## Start Provided information

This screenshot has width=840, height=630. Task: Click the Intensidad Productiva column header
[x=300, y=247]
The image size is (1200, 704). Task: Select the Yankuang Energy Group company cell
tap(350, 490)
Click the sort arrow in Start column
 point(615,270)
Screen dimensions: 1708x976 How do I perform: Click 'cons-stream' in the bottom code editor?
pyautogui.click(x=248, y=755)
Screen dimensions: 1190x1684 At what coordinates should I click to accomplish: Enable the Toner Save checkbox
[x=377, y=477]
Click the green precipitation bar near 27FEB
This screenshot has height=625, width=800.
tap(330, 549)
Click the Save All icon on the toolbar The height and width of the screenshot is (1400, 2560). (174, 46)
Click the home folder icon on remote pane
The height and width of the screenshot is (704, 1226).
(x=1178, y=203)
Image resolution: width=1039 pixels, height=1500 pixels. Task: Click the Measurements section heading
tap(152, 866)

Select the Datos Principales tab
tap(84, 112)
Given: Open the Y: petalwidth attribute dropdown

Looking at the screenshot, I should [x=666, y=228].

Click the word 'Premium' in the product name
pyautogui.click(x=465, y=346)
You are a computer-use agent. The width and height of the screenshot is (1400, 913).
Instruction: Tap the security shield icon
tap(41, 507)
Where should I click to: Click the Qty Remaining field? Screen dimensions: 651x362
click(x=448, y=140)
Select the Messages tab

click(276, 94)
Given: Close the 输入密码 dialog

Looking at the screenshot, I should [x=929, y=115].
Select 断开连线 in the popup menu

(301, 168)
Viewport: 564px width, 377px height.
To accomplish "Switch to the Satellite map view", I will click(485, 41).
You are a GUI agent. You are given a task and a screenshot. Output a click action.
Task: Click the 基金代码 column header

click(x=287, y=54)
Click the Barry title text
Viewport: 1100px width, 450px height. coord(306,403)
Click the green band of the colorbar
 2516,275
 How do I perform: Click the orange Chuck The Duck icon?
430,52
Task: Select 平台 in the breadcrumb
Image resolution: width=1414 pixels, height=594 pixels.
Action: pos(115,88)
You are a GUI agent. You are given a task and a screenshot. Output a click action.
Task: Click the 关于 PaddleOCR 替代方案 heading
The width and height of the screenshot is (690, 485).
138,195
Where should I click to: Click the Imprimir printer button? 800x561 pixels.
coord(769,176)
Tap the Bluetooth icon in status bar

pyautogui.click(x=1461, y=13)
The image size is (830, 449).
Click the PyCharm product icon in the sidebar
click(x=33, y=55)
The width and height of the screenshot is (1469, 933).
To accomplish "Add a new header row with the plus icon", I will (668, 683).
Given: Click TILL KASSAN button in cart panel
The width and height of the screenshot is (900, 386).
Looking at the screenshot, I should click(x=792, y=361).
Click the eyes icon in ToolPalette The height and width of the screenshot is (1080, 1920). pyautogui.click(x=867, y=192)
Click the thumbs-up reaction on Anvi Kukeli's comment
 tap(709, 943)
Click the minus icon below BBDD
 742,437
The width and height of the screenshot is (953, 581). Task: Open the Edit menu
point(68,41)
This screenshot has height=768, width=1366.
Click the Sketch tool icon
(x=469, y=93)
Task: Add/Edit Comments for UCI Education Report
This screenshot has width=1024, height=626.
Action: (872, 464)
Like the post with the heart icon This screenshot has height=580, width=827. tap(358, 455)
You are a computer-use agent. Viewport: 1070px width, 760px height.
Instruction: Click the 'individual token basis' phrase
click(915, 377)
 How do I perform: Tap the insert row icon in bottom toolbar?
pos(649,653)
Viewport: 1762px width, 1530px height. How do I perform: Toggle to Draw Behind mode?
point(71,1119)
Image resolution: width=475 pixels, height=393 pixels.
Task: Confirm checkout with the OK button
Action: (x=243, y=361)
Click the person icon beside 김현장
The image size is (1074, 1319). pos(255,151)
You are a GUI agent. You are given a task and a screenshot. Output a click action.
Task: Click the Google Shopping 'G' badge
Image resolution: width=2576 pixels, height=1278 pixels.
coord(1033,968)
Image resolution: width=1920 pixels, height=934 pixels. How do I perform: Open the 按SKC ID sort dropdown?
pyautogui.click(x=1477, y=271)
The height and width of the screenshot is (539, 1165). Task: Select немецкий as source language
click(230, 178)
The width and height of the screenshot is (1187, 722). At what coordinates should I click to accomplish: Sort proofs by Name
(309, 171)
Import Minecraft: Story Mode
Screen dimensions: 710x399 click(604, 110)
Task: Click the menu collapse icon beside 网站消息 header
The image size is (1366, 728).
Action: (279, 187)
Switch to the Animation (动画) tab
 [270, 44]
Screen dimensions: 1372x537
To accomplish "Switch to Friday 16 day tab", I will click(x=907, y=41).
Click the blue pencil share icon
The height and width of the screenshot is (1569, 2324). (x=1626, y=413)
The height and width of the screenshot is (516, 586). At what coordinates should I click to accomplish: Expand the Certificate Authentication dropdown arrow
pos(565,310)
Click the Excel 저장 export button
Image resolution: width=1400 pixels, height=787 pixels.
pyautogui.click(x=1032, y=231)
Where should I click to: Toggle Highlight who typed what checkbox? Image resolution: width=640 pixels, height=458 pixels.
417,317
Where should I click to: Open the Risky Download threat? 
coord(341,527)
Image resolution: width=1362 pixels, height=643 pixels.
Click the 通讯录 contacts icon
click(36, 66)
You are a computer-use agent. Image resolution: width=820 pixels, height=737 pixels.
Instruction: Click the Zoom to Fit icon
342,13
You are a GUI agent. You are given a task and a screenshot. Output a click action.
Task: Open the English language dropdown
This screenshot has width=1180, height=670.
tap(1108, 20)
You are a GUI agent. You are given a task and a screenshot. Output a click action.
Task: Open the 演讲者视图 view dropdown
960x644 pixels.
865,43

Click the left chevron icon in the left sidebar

## End Provided information

Turn the material above into a numbered list, one line per item, and leave out the blank lines.

=== Right answer ===
1. This screenshot has width=840, height=630. Task: Click the Intensidad Productiva column header
2. [x=300, y=247]
3. The image size is (1200, 704). Task: Select the Yankuang Energy Group company cell
4. tap(350, 490)
5. Click the sort arrow in Start column
6.  point(615,270)
7. Screen dimensions: 1708x976 How do I perform: Click 'cons-stream' in the bottom code editor?
8. pyautogui.click(x=248, y=755)
9. Screen dimensions: 1190x1684 At what coordinates should I click to accomplish: Enable the Toner Save checkbox
10. [x=377, y=477]
11. Click the green precipitation bar near 27FEB
12. This screenshot has height=625, width=800.
13. tap(330, 549)
14. Click the Save All icon on the toolbar The height and width of the screenshot is (1400, 2560). (174, 46)
15. Click the home folder icon on remote pane
16. The height and width of the screenshot is (704, 1226).
17. (x=1178, y=203)
18. Image resolution: width=1039 pixels, height=1500 pixels. Task: Click the Measurements section heading
19. tap(152, 866)
20. Select the Datos Principales tab
21. tap(84, 112)
22. Given: Open the Y: petalwidth attribute dropdown
23. Looking at the screenshot, I should [x=666, y=228].
24. Click the word 'Premium' in the product name
25. pyautogui.click(x=465, y=346)
26. You are a computer-use agent. The width and height of the screenshot is (1400, 913).
27. Instruction: Tap the security shield icon
28. tap(41, 507)
29. Where should I click to: Click the Qty Remaining field? Screen dimensions: 651x362
30. click(x=448, y=140)
31. Select the Messages tab
32. click(276, 94)
33. Given: Close the 输入密码 dialog
34. Looking at the screenshot, I should [x=929, y=115].
35. Select 断开连线 in the popup menu
36. (301, 168)
37. Viewport: 564px width, 377px height.
38. To accomplish "Switch to the Satellite map view", I will click(485, 41).
39. You are a GUI agent. You are given a task and a screenshot. Output a click action.
40. Task: Click the 基金代码 column header
41. click(x=287, y=54)
42. Click the Barry title text
43. Viewport: 1100px width, 450px height. coord(306,403)
44. Click the green band of the colorbar
45.  2516,275
46.  How do I perform: Click the orange Chuck The Duck icon?
47. 430,52
48. Task: Select 平台 in the breadcrumb
49. Image resolution: width=1414 pixels, height=594 pixels.
50. Action: pos(115,88)
51. You are a GUI agent. You are given a task and a screenshot. Output a click action.
52. Task: Click the 关于 PaddleOCR 替代方案 heading
53. The width and height of the screenshot is (690, 485).
54. 138,195
55. Where should I click to: Click the Imprimir printer button? 800x561 pixels.
56. coord(769,176)
57. Tap the Bluetooth icon in status bar
58. pyautogui.click(x=1461, y=13)
59. The image size is (830, 449).
60. Click the PyCharm product icon in the sidebar
61. click(x=33, y=55)
62. The width and height of the screenshot is (1469, 933).
63. To accomplish "Add a new header row with the plus icon", I will (668, 683).
64. Given: Click TILL KASSAN button in cart panel
65. The width and height of the screenshot is (900, 386).
66. Looking at the screenshot, I should click(x=792, y=361).
67. Click the eyes icon in ToolPalette The height and width of the screenshot is (1080, 1920). pyautogui.click(x=867, y=192)
68. Click the thumbs-up reaction on Anvi Kukeli's comment
69.  tap(709, 943)
70. Click the minus icon below BBDD
71.  742,437
72. The width and height of the screenshot is (953, 581). Task: Open the Edit menu
73. point(68,41)
74. This screenshot has height=768, width=1366.
75. Click the Sketch tool icon
76. (x=469, y=93)
77. Task: Add/Edit Comments for UCI Education Report
78. This screenshot has width=1024, height=626.
79. Action: (872, 464)
80. Like the post with the heart icon This screenshot has height=580, width=827. tap(358, 455)
81. You are a computer-use agent. Viewport: 1070px width, 760px height.
82. Instruction: Click the 'individual token basis' phrase
83. click(915, 377)
84.  How do I perform: Tap the insert row icon in bottom toolbar?
85. pos(649,653)
86. Viewport: 1762px width, 1530px height. How do I perform: Toggle to Draw Behind mode?
87. point(71,1119)
88. Image resolution: width=475 pixels, height=393 pixels.
89. Task: Confirm checkout with the OK button
90. Action: (x=243, y=361)
91. Click the person icon beside 김현장
92. The image size is (1074, 1319). pos(255,151)
93. You are a GUI agent. You are given a task and a screenshot. Output a click action.
94. Task: Click the Google Shopping 'G' badge
95. Image resolution: width=2576 pixels, height=1278 pixels.
96. coord(1033,968)
97. Image resolution: width=1920 pixels, height=934 pixels. How do I perform: Open the 按SKC ID sort dropdown?
98. pyautogui.click(x=1477, y=271)
99. The height and width of the screenshot is (539, 1165). Task: Select немецкий as source language
100. click(230, 178)
101. The width and height of the screenshot is (1187, 722). At what coordinates should I click to accomplish: Sort proofs by Name
102. (309, 171)
103. Import Minecraft: Story Mode
104. Screen dimensions: 710x399 click(604, 110)
105. Task: Click the menu collapse icon beside 网站消息 header
106. The image size is (1366, 728).
107. Action: (279, 187)
108. Switch to the Animation (动画) tab
109.  [270, 44]
110. Screen dimensions: 1372x537
111. To accomplish "Switch to Friday 16 day tab", I will click(x=907, y=41).
112. Click the blue pencil share icon
113. The height and width of the screenshot is (1569, 2324). (x=1626, y=413)
114. The height and width of the screenshot is (516, 586). At what coordinates should I click to accomplish: Expand the Certificate Authentication dropdown arrow
115. pos(565,310)
116. Click the Excel 저장 export button
117. Image resolution: width=1400 pixels, height=787 pixels.
118. pyautogui.click(x=1032, y=231)
119. Where should I click to: Toggle Highlight who typed what checkbox? Image resolution: width=640 pixels, height=458 pixels.
120. 417,317
121. Where should I click to: Open the Risky Download threat? 
122. coord(341,527)
123. Image resolution: width=1362 pixels, height=643 pixels.
124. Click the 通讯录 contacts icon
125. click(36, 66)
126. You are a computer-use agent. Image resolution: width=820 pixels, height=737 pixels.
127. Instruction: Click the Zoom to Fit icon
128. 342,13
129. You are a GUI agent. You are given a task and a screenshot. Output a click action.
130. Task: Open the English language dropdown
131. This screenshot has width=1180, height=670.
132. tap(1108, 20)
133. You are a GUI agent. You are given a task and a screenshot. Output a click action.
134. Task: Open the 演讲者视图 view dropdown
135. 960x644 pixels.
136. 865,43
137. Click the left chevron icon in the left sidebar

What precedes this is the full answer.